Jeffrey Dahmer è stato un serial killer americano. Conosciuto anche come il Cannibale di Milwaukee, ha ucciso 17 giovani uomini e ragazzi. A sua volta è stato ucciso da un carcerato mentre scontava la sua pena.

Ciò che colpisce della storia di vita di Jeffrey Dahmer è la solitudine.

Negli incartamenti dell’FBI emerge il profilo di una persona che nessuno conosceva davvero.

Persino i suoi genitori erano all’oscuro di alcuni lati del suo carattere e, addirittura, di periodi interi della sua vita.

Gli adulti nella vita di Dahmer

Jeff è un ragazzino considerato un po’ strano. Non fosse altro per quella sua andatura così rigida, ingessata, che lo rende simile a un automa.

I primi anni in famiglia trascorrono senza alcuno scossone, nasce anche un fratellino, e i bambini crescono e nelle foto sono sorridenti.

Più avanti, a scuola, iniziano i problemi. Il futuro serial killer non frequenta i suoi coetanei, si isola e, peggio ancora, inizia a bere. Da adolescente è già alcolizzato.

Né i genitori, né gli insegnanti sembrano rendersi conto di nulla.

Ed è proprio qui che sorgono spontanee alcune domande.

Jeffrey Dahmer era davvero così bravo a nascondersi?

Jeff non era stupido. Sicuramente appariva ed era turbato, faticava a relazionarsi con gli altri, non era uno studente brillante.

E collezionava animali morti: un hobby macabro che lo escludeva dalla società.

Ma non sembra facesse molto per nascondersi. Aveva un capanno in cui scioglieva negli acidi – il padre era un chimico – le carcasse animali per conservane poi le ossa.

Ma non fuggiva, non si nascondeva nel senso proprio. Forse si potrebbe dire che si eclissava, scompariva.

Una foto di Dahmer nella graphic novel My Friend Dahmer di Derf Backderf.

Le facce buffe e i comportamenti strani

Per i compagni di classe, Jeffrey Dahmer era un buffone.

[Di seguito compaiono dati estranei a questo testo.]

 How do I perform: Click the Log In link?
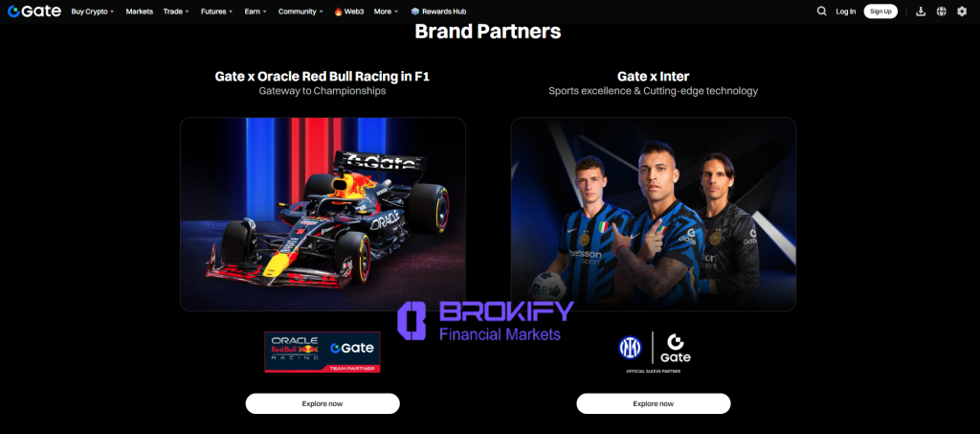coord(846,11)
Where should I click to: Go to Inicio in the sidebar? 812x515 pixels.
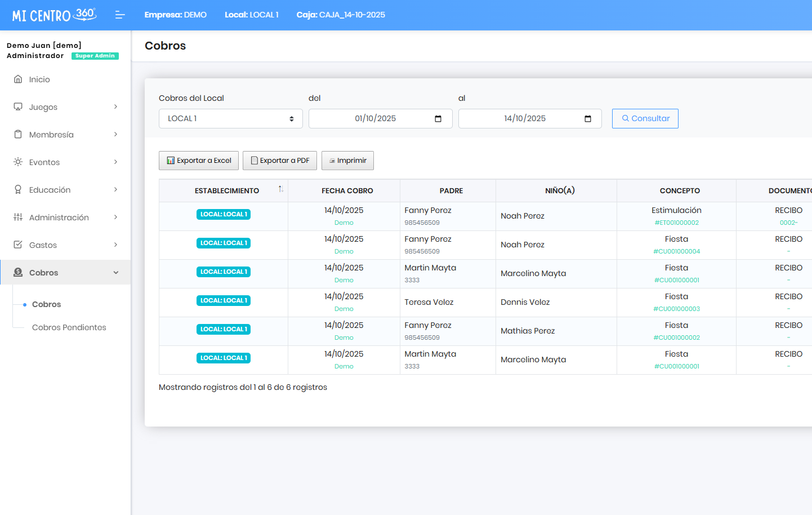pyautogui.click(x=39, y=79)

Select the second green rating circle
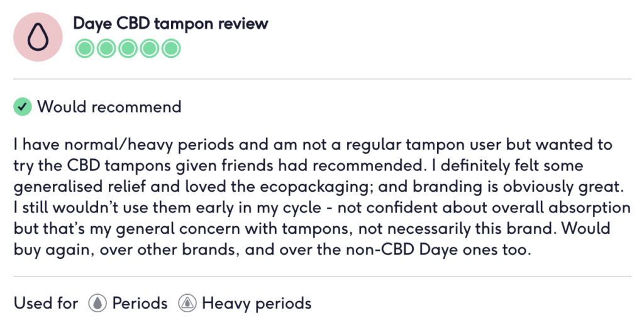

Strano, non cattivo, ma certo non il tipo a cui chiedere di uscire insieme.

Semmai Jeff veniva esibito come un fenomeno da baraccone: sapeva fare imitazioni, facce buffe, a volte tremava e balbettava per prendere in giro un conoscente della madre (o la madre stessa).

Illuminante, in questo senso, è la graphic novel My Friend Dahmer di Derf Backdorf che Dahmer lo ha conosciuto per davvero, quando entrambi erano ragazzini.

La famiglia Dahmer

Lionel Dahmer, chimico, per sua stessa ammissione nel libro Mio figlio, l’assassino, dice di essere stato per lo più assente.

Non gli andava di stare a casa con la moglie, Joyce, sempre in preda a crisi di pianto. E con due bambini piccoli di cui sapeva poco.

Lionel non ha visto niente, pare, fino a che la puzza di cadavere non ha preoccupato i vicini di casa di Jeff.

Joyce Dahmer era pervasa di rabbia e rancore. Entrambi si sono rivelati per quello che erano dopo la morte del figlio maggiore.

Sono riusciti a litigare per contendersi le ceneri: sono andate metà a testa. E Joyce ha chiesto e ottenuto che il cervello di Jeffrey venisse espiantato e studiato.

Forse è stato più semplice, per un’ultima volta, demandare ad altri la responsabilità di capire chi fosse suo figlio. Il cervello di Dahmer non ha mostrato niente di rilevate.